SECRETARY POWELL: Mm-hmm. We believe that the various Asian bodies, whether it's the Asian Regional Forum or ASEAN, or if you talk about economic issues, APEC gives everybody an opportunity to express views and find programs of mutual benefit that they can use to go forward into this 21st century globalizing world.
The United States understands that there may be some reasons that people have for going into other kinds of formats, such as ASEAN Plus 3. We just hope that as our friends in Asia look at these alternatives or these other formations, they're free to participate in their sovereign countries. We would hope they would only do so if it did not, in any way, damage the relationship that the United States has bilaterally with our friends in the region and that we have within the ASEAN Regional Forum framework.
And that's why I go to Jakarta every -- or to the ASEAN meeting every year and I sing. (Laughter.) But it's an important -- it's an important body because it brings all of us together in the United States. It is the major large Asian forum that the United States plays a part in, and it is becoming more than just an economic discussion in our ARF meetings, it is also now dealing with security and terrorism, which affects economics.
So, we are not yet persuaded of the need for these other arrangements, but sovereign nations are free to choose what they do, but don't choose it in a way that undercuts the very, very fine and strong relations that we have, that the United States has with each and every one of our friends in Asia.
QUESTION: Mr. Secretary, back to North Korea. Is the Nunn-Lugar program something that can be applied to North --
SECRETARY POWELL: The what?
QUESTION: Nunn-Lugar. Can that be applied to North Korea? If North Korea decides to dismantle its program, would you give them money and expertise to jointly sort of dismantle, the way we did that in the Soviet Union?
SECRETARY POWELL: I don't know whether it would be under the Nunn-Lugar framework, but certainly if North Korea moves in this direction we understand that outside resources would be needed to help North Korea. I think the IAEA would have a role to play and all of the other parties to the six-party talks would have a role to play.
QUESTION: In money and expertise? Would the U.S. give them --
SECRETARY POWELL: Yeah, mm-hmm. You know, under the Agreed Framework we had experts who were monitoring things in North Korea, as was the IAEA, but I think just as we did with Libya in helping to remove the burden that it had of these programs, we would certainly help North Korea.
QUESTION: Also on North Korea --
SECRETARY POWELL: I think it's important for me to say, though, it has to be done in the context of something that is totally irreversible and it has to be done in the context of the entire program, all aspects of the program, and there has to be an acknowledgement of not only the previous programs of plutonium but the enriched uranium programs as well.
So, in that context, and that's the six-party context, certainly the United States would be willing to assist with the cost of removal, destruction and total elimination of the programs.
QUESTION: Also HEU program?
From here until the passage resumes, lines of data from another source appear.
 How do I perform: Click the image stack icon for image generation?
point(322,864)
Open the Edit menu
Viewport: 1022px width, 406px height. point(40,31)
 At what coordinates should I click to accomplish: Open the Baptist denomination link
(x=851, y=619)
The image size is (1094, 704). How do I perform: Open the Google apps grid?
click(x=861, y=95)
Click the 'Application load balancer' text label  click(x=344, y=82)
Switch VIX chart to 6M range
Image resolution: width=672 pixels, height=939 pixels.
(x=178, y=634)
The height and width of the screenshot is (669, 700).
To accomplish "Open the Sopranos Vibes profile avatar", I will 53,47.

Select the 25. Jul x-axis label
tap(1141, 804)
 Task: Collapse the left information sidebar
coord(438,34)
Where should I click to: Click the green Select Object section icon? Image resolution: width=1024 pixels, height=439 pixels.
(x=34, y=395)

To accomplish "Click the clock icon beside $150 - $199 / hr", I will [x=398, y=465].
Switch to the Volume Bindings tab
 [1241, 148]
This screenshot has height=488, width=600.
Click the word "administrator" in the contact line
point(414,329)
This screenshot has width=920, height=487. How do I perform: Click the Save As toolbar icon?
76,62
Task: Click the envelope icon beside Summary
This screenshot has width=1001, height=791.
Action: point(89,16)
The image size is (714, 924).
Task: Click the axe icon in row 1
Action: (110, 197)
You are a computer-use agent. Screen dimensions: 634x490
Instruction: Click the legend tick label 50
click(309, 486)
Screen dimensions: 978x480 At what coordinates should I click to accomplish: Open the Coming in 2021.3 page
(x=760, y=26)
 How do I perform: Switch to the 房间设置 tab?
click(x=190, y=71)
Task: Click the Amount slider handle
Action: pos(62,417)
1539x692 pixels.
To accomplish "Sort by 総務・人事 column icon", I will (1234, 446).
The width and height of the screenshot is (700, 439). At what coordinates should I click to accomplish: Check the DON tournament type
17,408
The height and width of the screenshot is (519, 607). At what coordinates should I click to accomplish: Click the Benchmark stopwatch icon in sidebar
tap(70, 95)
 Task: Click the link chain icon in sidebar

So if North Korea continued to deny its HEU program at the next round of six-party talk, are you going to shift your forecast to the nonproliferation regime, such as PSI? I am wondering at what point would the U.S. decide to take this issue to the UN Security Council.
SECRETARY POWELL: No, no decisions have been made. We are far from that kind of action at this point. There are other aspects to North Korean behavior that we don't like: selling of weapons, selling of knowledge of weapons, counterfeiting of money; there are drug trade issues that we have with North Korea. So there are many other aspects to their policies that we are disapproving of.
But with respect to the enriched uranium program, we believe that the evidence is solid that they have done work in this program on this kind of technology and we don't see how we could get a complete solution to the nuclear question without getting questions answered with respect to the enriched uranium program. When we confronted them with the information that we had that they had such a program, they were distressed but then they acknowledged it. They said so. We do, yes. And they have acknowledged it subsequently and they have also denied it subsequently. So sometimes they say they have it and sometimes they say they don't have it. Sometimes they say, well, that was just a tactic we used in negotiations and sometimes they say it was not a tactic, we do have it.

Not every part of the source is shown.